No building type can inspire such aesthetic highs or else destroy the soul so completely. I must mention here, though, the most splendid British prison of all, Lancaster. High above the city, the 11th-century castle forms part of a prison occupying the site of the old Roman Castrum. Built over Saxon foundations, financed by Roger de Poitou, damaged in the 14th century by Robert the Bruce and restored and strengthened by John of Gaunt, the square stone keep now houses the "association" (leisure) rooms ofthe prison.

I lived here in the shell of a round Norman tower, alongside the keep, sleeping in a trapezoidal cell, one of many arranged on four levels around its circumference. Access was gained by climbing a central spiral stair. From the cell windows, views over the battlements were spectacular.

No such views can be had from the "spurred" prisons of the Sixties, which followed on the heels of the Mountbatten Commission's review of the penal system. The abolition of the death penalty, together with a predilection on the part of judges to pass longer and longer sentences, created the need for many more prisons.

Invariably sited on barren plains in rural shires, these prisons manifest the most functional appearance. Their very blandness, however, helps to lull the minds of prisoners into a state of bored inertia. Wrapped in permanently water-stained concrete walls, they offer a useful stylistic comparison with contemporary buildings such as the Department of the Environment's headquarters in Westminster and any of the Brutalist local authority estates of the time. Identical in form and plan, each prison - from Long Lartin in the Vale of Evesham to Gartree in Leicestershire - is an archipelago of identical living blocks clustered around offices and communal "facilities". Uniform cells, arranged in groups of eight or 10 along spurs leading out of a central stairwell, are nothing more than tiny, perfectly cubic rooms (the spirit of Palladio and Inigo Jones?), 8ft by 8ft by 8ft. Like Leonardo, I did some of my best work in these single-prisoner cells, in this most dreary form of architecture.

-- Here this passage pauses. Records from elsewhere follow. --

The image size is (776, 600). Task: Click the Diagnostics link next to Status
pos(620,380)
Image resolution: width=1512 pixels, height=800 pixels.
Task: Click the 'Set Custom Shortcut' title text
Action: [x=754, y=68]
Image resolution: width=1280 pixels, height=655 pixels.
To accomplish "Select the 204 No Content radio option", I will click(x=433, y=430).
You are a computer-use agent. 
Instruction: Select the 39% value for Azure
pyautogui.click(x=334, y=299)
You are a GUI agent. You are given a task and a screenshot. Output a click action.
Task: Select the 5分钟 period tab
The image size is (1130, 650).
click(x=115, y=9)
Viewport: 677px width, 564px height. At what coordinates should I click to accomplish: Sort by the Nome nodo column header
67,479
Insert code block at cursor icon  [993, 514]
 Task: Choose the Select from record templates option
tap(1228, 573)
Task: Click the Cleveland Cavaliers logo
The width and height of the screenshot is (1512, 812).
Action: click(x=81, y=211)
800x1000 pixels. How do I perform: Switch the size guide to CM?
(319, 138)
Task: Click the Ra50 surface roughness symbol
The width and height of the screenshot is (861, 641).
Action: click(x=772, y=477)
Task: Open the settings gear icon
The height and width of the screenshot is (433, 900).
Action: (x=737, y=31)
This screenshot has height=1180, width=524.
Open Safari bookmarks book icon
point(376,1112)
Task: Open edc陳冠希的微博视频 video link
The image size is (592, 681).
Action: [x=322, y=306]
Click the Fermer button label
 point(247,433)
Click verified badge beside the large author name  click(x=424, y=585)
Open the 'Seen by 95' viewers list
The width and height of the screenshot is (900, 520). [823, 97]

About the same time that "spurred" prisons appeared, so did open prisons. These are rarely more than metamorphosed Army or Air Force camps - architecturally we are back in the Forties, with Nissen huts standing between trim lawns and fantastically coloured beds of summer flowers. Here the prisoner is lulled back to childhood in an architecture that speaks of summer camp, scouting and doing one's best.

So prison architecture can inspire aesthetically while being terrifying to live in and, with three prisoners to a cell, be a block to Leonardo-like creativity. Or else it can stultify the imagination visually, yet allow freedom of thought while locked incubic modern cells. Yet whatever type of cell and prison one is locked in, no one who has spent any serious length of time in prison would claim to be free from psychological pain.

The greatest advances in making prisons more humane, and not destroyers of those they seek to punish, have precious little to do with architectural design. They are the flush lavatory and the public telephone. Perhaps, perverse though it might be for an architectural historian with a passion for the baroque to say, any prisoner would trade in a high baroque window in a listed Victorian prison for such simple and functional innovations.

Peter Wayne is an architectural historian. He is currently detained at Her Majesty's pleasure at Brixton. This article is adapted from an essay that appears in the `Architecture of Incarceration', edited by Iona Spens, Academy Editions.